Sunday, February 26, 2012

What's In a Name?

While writing the story of the Black Widow Spider and the Regal, I made one simple edit in a sentence and forever changed the way I understood names.  I removed the word “the” before “Spider”.  At once, Spider leaped off the page as a Being.  A Being seen, acknowledged.  A connection was made between Spider and the reader that wasn’t there before.  A personal one.

“The spider paused and waited”.

“Spider paused and waited”.

See what I mean?

If you hear or read Traditional stories by the First Peoples of Turtle Island, all living beings are referred to in this way.  Muskrat.  Eagle.  Salmon.  Water. And of course they would be.  The intimate connection between all things was intact, with language reflecting understanding of the human place side by side with all other creation.  They have known this forever.

My recent ancestry is European; my ancestral DNA comes mainly from the Li Tribe of Northeast India and surrounding regions.  I can say greetings in Canadian (morning, heh?), Arabic (Syrian dialect), Spanish, Ojibwe, French, and Swana (Botswana).  I can say I love you, please, and thank you in Tagalog (Philippines). The only language I am fluent in is English so from there I will ponder this historical curiosity.

Did the English language ever speak of other beings the way the Native peoples do in their stories?  Surely every culture lived in close connection with Mother Earth at one time or another.  Why would “the” have been added?

First, I would think it harder to kill something you are on a first name basis with, don’t you?  How many of you could shoot Bambi?

Consider names and the depersonalization of war.  Do you know what the U.S. military designated as the code name for Osama Bin LadenGeronimo. Really?  Wonder how that made our Native brothers and sisters feel.  I wonder what would have happened had they named him Malcolm X?  There is a lot of meaning in a name.

Secondly, Christian teaching places “man” as ruler of all things.  That is another possible explanation for adding “the” before, say, the word "Deer".  After all, only Pagans would have felt a kinship with Deer in those early European days and the Crusaders I am sure would have none of that!  Maybe they tacked a rider on Crusader House Appropriations Bill #105 that required the word “the” be spoken before any noun referring to any “thing” the Pagans worshipped or revered.

But what about times before the Pagans and the Crusaders?  How did the Peoples of the Goddess religions speak about other Beings?  I have no idea. But I would imagine that they didn’t use “the”.

Heck, even Canadians know about “the”.  Have you ever heard a news story broadcast from the Canadian Broadcast Corporation (CBC)?  “There was a three car pile-up on the Al-Can highway today when a large Moose stepped in front of the speeding cars.  Six people were taken to Hospital.”  Did you catch that?  Of course they would take “the” away.  They value healthcare for all.  They respect Hospital.

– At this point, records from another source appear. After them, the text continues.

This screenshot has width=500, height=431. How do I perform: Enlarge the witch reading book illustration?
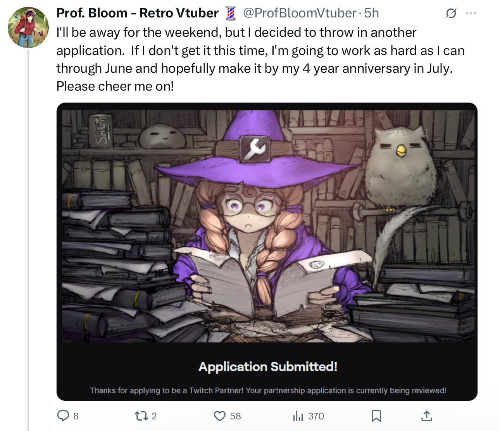(x=268, y=226)
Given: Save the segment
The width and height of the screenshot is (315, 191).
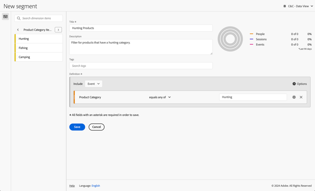Looking at the screenshot, I should point(77,127).
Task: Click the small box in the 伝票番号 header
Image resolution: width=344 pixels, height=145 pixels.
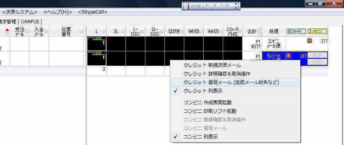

Words have power.  I can call you Friend and you may feel all warm and fuzzy.  And I can also call you “(*%^(*#) and you may feel devastated and hurt.  As words have power so do names.  Think the N word.  Think all the other racially derogatory words used to name other non-white racial groups.  Think dyke or queer or fag.  We don’t seem to have a problem at all removing “the” from those names.   Why, then, is it so hard for us to honor others in a positive way?

I think it is a subconscious habit that keeps us disconnected from our Relations in the natural world, from each other, and ultimately from ourselves.  Because we are, after all, part of the same web of life.  Take a day this week and try removing “the” when you talk about other beings in your world.  Let me know if it makes you feel any different.

And to my Conservative Republican friends, try saying “Hospital” instead of “the hospital”.  Maybe you will see public healthcare in a new light.